提供された抜粋
-- -- --
見出し画像

「三年千日」への小さな疑問

こんにちは。Beです。
ご承知の通り、本年10月26日の秋季大祭後に『諭達』第四号が発布されました。真柱が身上を押して皆の前に立たれ、ご自身で発表されたことは記憶に新しいところです。
今回は「三年千日」の年祭活動が始まるこの機会に、少し「ひながた」と「三年千日」について考えてみたいを思います。
あ。最初に言っておきますが、結構長文だし、おさしづを引用してるから頭が痛くなるかもです。途中で嫌になったら、最後のほうだけ読んでねwww

「ひながた」をたどるとは

さて、真柱は『諭達』第四号の中で

ひながたの道を通らねばひながた要らん。
(略)
ひながたの道より道が無いで。 (明治二十二年十一月七日)と仰せられている。 
教祖年祭への三年千日は、ひながたを目標に教えを実践し、たすけ一条の歩みを活発に推し進めるときである。
-- -- --
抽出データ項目
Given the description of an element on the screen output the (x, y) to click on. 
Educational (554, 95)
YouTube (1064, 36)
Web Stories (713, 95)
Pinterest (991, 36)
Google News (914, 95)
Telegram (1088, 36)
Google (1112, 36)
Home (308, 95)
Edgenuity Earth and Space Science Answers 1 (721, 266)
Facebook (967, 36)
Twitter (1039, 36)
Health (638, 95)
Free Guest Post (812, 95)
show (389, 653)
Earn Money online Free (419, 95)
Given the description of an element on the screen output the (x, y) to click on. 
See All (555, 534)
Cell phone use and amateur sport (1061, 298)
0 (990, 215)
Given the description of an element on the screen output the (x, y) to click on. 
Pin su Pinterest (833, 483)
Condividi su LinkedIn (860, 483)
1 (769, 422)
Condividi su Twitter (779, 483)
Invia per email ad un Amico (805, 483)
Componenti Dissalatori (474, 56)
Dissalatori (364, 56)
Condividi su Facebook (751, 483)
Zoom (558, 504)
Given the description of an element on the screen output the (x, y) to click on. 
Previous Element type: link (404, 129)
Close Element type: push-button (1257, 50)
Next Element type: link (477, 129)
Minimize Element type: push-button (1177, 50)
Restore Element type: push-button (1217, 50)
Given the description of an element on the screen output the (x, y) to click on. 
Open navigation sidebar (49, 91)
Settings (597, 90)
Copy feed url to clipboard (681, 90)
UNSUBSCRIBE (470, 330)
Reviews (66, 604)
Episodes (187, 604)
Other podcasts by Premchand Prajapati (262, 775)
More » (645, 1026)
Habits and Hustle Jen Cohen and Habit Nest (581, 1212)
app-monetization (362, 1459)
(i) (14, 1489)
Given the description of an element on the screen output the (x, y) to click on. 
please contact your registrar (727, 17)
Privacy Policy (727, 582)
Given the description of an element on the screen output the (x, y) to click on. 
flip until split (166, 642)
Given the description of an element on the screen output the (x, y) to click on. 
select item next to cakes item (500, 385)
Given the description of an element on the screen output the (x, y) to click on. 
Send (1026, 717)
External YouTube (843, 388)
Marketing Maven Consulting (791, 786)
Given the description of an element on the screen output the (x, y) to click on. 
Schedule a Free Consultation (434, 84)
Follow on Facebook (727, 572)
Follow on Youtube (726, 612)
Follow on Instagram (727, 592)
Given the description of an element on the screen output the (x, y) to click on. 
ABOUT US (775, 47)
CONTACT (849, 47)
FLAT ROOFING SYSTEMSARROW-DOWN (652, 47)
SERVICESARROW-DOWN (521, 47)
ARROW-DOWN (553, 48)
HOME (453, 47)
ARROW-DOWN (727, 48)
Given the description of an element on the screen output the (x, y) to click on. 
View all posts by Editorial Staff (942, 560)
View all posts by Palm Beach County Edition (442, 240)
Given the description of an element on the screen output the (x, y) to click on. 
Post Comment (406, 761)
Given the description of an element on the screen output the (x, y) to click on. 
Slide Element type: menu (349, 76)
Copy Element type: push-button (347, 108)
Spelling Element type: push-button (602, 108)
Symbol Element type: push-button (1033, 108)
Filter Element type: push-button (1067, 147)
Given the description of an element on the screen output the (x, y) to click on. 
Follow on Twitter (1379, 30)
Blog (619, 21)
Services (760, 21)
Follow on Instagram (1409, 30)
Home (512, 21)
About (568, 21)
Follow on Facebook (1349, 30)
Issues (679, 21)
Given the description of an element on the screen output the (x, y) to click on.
-- -- --
課題
1. 抜粋のうち「こんにちは。Beです。」から「ひながたの道を通らねばひながた要らん。」までの部分を、一字も変えずにそのまま繰り返すこと。
2. 抜粋で「ご承知の通り、本年10月26日の」で始まる段落を、主な事実を残して短く書き直すこと。
答えるときは抜粋だけを手がかりにすること。

各課題の解答
1.
こんにちは。Beです。
ご承知の通り、本年10月26日の秋季大祭後に『諭達』第四号が発布されました。真柱が身上を押して皆の前に立たれ、ご自身で発表されたことは記憶に新しいところです。
今回は「三年千日」の年祭活動が始まるこの機会に、少し「ひながた」と「三年千日」について考えてみたいを思います。
あ。最初に言っておきますが、結構長文だし、おさしづを引用してるから頭が痛くなるかもです。途中で嫌になったら、最後のほうだけ読んでねwww

「ひながた」をたどるとは

さて、真柱は『諭達』第四号の中で

ひながたの道を通らねばひながた要らん。

2. 本年10月26日の秋季大祭後、『諭達』第四号が発布された。真柱は身上を押して皆の前に立ち、自ら発表した。